• [Material for this exercise]:
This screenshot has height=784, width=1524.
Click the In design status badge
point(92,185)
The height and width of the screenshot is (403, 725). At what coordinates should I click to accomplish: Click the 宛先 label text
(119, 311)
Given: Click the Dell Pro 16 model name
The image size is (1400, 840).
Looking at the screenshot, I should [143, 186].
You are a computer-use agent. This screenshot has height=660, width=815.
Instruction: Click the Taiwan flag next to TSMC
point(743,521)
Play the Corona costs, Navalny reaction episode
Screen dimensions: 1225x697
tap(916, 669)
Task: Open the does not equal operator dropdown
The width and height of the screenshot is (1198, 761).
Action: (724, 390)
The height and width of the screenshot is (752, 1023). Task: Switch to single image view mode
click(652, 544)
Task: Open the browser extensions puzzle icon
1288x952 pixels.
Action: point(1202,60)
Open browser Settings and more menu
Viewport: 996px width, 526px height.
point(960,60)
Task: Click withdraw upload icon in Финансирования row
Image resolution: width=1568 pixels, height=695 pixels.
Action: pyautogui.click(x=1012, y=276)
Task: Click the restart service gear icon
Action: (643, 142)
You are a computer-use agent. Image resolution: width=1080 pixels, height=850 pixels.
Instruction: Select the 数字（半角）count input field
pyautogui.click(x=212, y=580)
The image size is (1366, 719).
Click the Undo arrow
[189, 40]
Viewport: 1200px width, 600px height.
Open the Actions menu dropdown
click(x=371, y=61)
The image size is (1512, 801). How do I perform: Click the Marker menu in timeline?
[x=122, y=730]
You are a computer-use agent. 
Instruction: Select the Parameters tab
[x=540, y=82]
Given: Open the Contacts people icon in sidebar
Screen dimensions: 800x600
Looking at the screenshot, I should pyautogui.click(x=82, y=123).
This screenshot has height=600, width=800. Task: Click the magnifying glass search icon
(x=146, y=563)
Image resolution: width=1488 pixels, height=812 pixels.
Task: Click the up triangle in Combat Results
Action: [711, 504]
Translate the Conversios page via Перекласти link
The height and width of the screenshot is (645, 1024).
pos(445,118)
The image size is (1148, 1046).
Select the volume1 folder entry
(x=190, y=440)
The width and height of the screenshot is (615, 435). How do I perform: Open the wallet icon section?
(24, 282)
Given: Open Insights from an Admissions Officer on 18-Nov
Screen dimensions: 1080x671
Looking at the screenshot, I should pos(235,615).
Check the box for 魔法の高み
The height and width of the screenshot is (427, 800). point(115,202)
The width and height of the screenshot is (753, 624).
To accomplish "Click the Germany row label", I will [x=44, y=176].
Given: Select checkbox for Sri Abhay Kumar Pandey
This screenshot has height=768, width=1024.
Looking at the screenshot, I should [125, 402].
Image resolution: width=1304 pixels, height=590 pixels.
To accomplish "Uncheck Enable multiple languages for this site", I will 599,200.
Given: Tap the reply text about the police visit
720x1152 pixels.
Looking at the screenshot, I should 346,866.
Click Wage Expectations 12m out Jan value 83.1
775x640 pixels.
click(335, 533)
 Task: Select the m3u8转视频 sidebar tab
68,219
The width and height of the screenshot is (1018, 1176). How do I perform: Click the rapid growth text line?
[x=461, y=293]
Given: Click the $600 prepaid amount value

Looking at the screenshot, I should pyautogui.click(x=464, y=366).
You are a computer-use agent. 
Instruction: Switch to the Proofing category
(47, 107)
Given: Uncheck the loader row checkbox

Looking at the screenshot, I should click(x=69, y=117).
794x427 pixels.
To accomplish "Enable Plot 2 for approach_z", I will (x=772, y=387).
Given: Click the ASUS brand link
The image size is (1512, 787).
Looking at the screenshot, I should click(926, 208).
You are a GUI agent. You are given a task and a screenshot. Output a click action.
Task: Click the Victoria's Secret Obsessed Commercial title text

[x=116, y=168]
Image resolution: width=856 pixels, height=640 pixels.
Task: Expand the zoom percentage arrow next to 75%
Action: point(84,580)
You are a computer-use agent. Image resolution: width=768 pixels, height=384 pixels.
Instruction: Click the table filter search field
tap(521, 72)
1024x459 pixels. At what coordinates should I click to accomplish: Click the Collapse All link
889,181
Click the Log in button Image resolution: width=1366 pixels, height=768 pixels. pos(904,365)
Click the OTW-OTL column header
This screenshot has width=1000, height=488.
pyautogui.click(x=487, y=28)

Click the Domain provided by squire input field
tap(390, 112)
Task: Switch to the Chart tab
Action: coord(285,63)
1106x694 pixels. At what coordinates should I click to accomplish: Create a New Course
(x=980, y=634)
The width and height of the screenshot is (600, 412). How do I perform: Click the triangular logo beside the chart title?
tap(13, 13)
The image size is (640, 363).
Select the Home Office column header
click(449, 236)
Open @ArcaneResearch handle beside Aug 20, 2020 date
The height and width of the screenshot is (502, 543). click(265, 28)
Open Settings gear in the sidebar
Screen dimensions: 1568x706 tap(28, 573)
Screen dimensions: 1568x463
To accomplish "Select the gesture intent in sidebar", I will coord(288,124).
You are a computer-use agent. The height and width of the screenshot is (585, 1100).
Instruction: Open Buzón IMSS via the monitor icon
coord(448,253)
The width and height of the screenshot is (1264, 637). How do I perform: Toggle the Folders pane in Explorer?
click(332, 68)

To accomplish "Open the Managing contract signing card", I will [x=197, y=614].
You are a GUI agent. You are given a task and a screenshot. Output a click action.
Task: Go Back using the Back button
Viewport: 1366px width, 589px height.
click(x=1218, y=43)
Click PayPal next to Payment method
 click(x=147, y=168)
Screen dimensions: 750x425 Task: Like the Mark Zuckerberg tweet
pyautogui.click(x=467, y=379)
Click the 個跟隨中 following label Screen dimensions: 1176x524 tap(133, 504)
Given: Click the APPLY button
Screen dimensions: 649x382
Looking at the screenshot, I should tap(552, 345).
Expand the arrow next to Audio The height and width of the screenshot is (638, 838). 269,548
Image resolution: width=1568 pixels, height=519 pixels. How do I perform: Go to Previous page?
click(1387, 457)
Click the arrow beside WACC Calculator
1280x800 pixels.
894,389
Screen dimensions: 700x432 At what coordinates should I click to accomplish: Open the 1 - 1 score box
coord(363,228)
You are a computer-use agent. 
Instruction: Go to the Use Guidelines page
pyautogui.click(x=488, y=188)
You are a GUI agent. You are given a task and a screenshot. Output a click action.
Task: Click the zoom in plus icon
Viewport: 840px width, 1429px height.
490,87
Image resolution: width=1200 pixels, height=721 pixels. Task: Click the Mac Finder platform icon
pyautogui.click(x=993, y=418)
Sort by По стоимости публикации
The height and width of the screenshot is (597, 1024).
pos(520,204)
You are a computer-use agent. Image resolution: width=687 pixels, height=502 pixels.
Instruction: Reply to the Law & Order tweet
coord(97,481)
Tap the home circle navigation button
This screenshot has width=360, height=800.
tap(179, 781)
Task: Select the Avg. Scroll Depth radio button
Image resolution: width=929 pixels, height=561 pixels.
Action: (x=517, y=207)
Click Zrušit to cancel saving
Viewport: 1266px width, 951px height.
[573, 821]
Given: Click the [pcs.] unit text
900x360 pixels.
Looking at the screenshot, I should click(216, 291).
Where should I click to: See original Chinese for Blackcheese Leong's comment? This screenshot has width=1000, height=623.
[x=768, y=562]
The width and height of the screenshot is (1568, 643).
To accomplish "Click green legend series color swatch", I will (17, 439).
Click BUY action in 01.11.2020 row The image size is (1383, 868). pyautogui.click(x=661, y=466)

• [Task requirements]:
Reproduce every record above exactly as it is written.

• [Solution for this exercise]:
This screenshot has height=784, width=1524.
Click the In design status badge
point(92,185)
The height and width of the screenshot is (403, 725). At what coordinates should I click to accomplish: Click the 宛先 label text
(119, 311)
Given: Click the Dell Pro 16 model name
The image size is (1400, 840).
Looking at the screenshot, I should [143, 186].
You are a computer-use agent. This screenshot has height=660, width=815.
Instruction: Click the Taiwan flag next to TSMC
point(743,521)
Play the Corona costs, Navalny reaction episode
Screen dimensions: 1225x697
tap(916, 669)
Task: Open the does not equal operator dropdown
The width and height of the screenshot is (1198, 761).
Action: (724, 390)
The height and width of the screenshot is (752, 1023). Task: Switch to single image view mode
click(652, 544)
Task: Open the browser extensions puzzle icon
1288x952 pixels.
Action: point(1202,60)
Open browser Settings and more menu
Viewport: 996px width, 526px height.
point(960,60)
Task: Click withdraw upload icon in Финансирования row
Image resolution: width=1568 pixels, height=695 pixels.
Action: pyautogui.click(x=1012, y=276)
Task: Click the restart service gear icon
Action: (643, 142)
You are a computer-use agent. Image resolution: width=1080 pixels, height=850 pixels.
Instruction: Select the 数字（半角）count input field
pyautogui.click(x=212, y=580)
The image size is (1366, 719).
Click the Undo arrow
[189, 40]
Viewport: 1200px width, 600px height.
Open the Actions menu dropdown
click(x=371, y=61)
The image size is (1512, 801). How do I perform: Click the Marker menu in timeline?
[x=122, y=730]
You are a computer-use agent. 
Instruction: Select the Parameters tab
[x=540, y=82]
Given: Open the Contacts people icon in sidebar
Screen dimensions: 800x600
Looking at the screenshot, I should pyautogui.click(x=82, y=123).
This screenshot has height=600, width=800. Task: Click the magnifying glass search icon
(x=146, y=563)
Image resolution: width=1488 pixels, height=812 pixels.
Task: Click the up triangle in Combat Results
Action: [711, 504]
Translate the Conversios page via Перекласти link
The height and width of the screenshot is (645, 1024).
pos(445,118)
The image size is (1148, 1046).
Select the volume1 folder entry
(x=190, y=440)
The width and height of the screenshot is (615, 435). How do I perform: Open the wallet icon section?
(24, 282)
Given: Open Insights from an Admissions Officer on 18-Nov
Screen dimensions: 1080x671
Looking at the screenshot, I should pos(235,615).
Check the box for 魔法の高み
The height and width of the screenshot is (427, 800). point(115,202)
The width and height of the screenshot is (753, 624).
To accomplish "Click the Germany row label", I will [x=44, y=176].
Given: Select checkbox for Sri Abhay Kumar Pandey
This screenshot has height=768, width=1024.
Looking at the screenshot, I should [125, 402].
Image resolution: width=1304 pixels, height=590 pixels.
To accomplish "Uncheck Enable multiple languages for this site", I will 599,200.
Given: Tap the reply text about the police visit
720x1152 pixels.
Looking at the screenshot, I should 346,866.
Click Wage Expectations 12m out Jan value 83.1
775x640 pixels.
click(335, 533)
 Task: Select the m3u8转视频 sidebar tab
68,219
The width and height of the screenshot is (1018, 1176). How do I perform: Click the rapid growth text line?
[x=461, y=293]
Given: Click the $600 prepaid amount value

Looking at the screenshot, I should pyautogui.click(x=464, y=366).
You are a computer-use agent. 
Instruction: Switch to the Proofing category
(47, 107)
Given: Uncheck the loader row checkbox

Looking at the screenshot, I should click(x=69, y=117).
794x427 pixels.
To accomplish "Enable Plot 2 for approach_z", I will (x=772, y=387).
Given: Click the ASUS brand link
The image size is (1512, 787).
Looking at the screenshot, I should click(926, 208).
You are a GUI agent. You are given a task and a screenshot. Output a click action.
Task: Click the Victoria's Secret Obsessed Commercial title text

[x=116, y=168]
Image resolution: width=856 pixels, height=640 pixels.
Task: Expand the zoom percentage arrow next to 75%
Action: point(84,580)
You are a computer-use agent. Image resolution: width=768 pixels, height=384 pixels.
Instruction: Click the table filter search field
tap(521, 72)
1024x459 pixels. At what coordinates should I click to accomplish: Click the Collapse All link
889,181
Click the Log in button Image resolution: width=1366 pixels, height=768 pixels. pos(904,365)
Click the OTW-OTL column header
This screenshot has width=1000, height=488.
pyautogui.click(x=487, y=28)

Click the Domain provided by squire input field
tap(390, 112)
Task: Switch to the Chart tab
Action: coord(285,63)
1106x694 pixels. At what coordinates should I click to accomplish: Create a New Course
(x=980, y=634)
The width and height of the screenshot is (600, 412). How do I perform: Click the triangular logo beside the chart title?
tap(13, 13)
The image size is (640, 363).
Select the Home Office column header
click(449, 236)
Open @ArcaneResearch handle beside Aug 20, 2020 date
The height and width of the screenshot is (502, 543). click(265, 28)
Open Settings gear in the sidebar
Screen dimensions: 1568x706 tap(28, 573)
Screen dimensions: 1568x463
To accomplish "Select the gesture intent in sidebar", I will coord(288,124).
You are a computer-use agent. The height and width of the screenshot is (585, 1100).
Instruction: Open Buzón IMSS via the monitor icon
coord(448,253)
The width and height of the screenshot is (1264, 637). How do I perform: Toggle the Folders pane in Explorer?
click(332, 68)

To accomplish "Open the Managing contract signing card", I will [x=197, y=614].
You are a GUI agent. You are given a task and a screenshot. Output a click action.
Task: Go Back using the Back button
Viewport: 1366px width, 589px height.
click(x=1218, y=43)
Click PayPal next to Payment method
 click(x=147, y=168)
Screen dimensions: 750x425 Task: Like the Mark Zuckerberg tweet
pyautogui.click(x=467, y=379)
Click the 個跟隨中 following label Screen dimensions: 1176x524 tap(133, 504)
Given: Click the APPLY button
Screen dimensions: 649x382
Looking at the screenshot, I should tap(552, 345).
Expand the arrow next to Audio The height and width of the screenshot is (638, 838). 269,548
Image resolution: width=1568 pixels, height=519 pixels. How do I perform: Go to Previous page?
click(1387, 457)
Click the arrow beside WACC Calculator
1280x800 pixels.
894,389
Screen dimensions: 700x432 At what coordinates should I click to accomplish: Open the 1 - 1 score box
coord(363,228)
You are a computer-use agent. 
Instruction: Go to the Use Guidelines page
pyautogui.click(x=488, y=188)
You are a GUI agent. You are given a task and a screenshot. Output a click action.
Task: Click the zoom in plus icon
Viewport: 840px width, 1429px height.
490,87
Image resolution: width=1200 pixels, height=721 pixels. Task: Click the Mac Finder platform icon
pyautogui.click(x=993, y=418)
Sort by По стоимости публикации
The height and width of the screenshot is (597, 1024).
pos(520,204)
You are a computer-use agent. Image resolution: width=687 pixels, height=502 pixels.
Instruction: Reply to the Law & Order tweet
coord(97,481)
Tap the home circle navigation button
This screenshot has width=360, height=800.
tap(179, 781)
Task: Select the Avg. Scroll Depth radio button
Image resolution: width=929 pixels, height=561 pixels.
Action: (x=517, y=207)
Click Zrušit to cancel saving
Viewport: 1266px width, 951px height.
[573, 821]
Given: Click the [pcs.] unit text
900x360 pixels.
Looking at the screenshot, I should click(216, 291).
Where should I click to: See original Chinese for Blackcheese Leong's comment? This screenshot has width=1000, height=623.
[x=768, y=562]
The width and height of the screenshot is (1568, 643).
To accomplish "Click green legend series color swatch", I will (17, 439).
Click BUY action in 01.11.2020 row The image size is (1383, 868). pyautogui.click(x=661, y=466)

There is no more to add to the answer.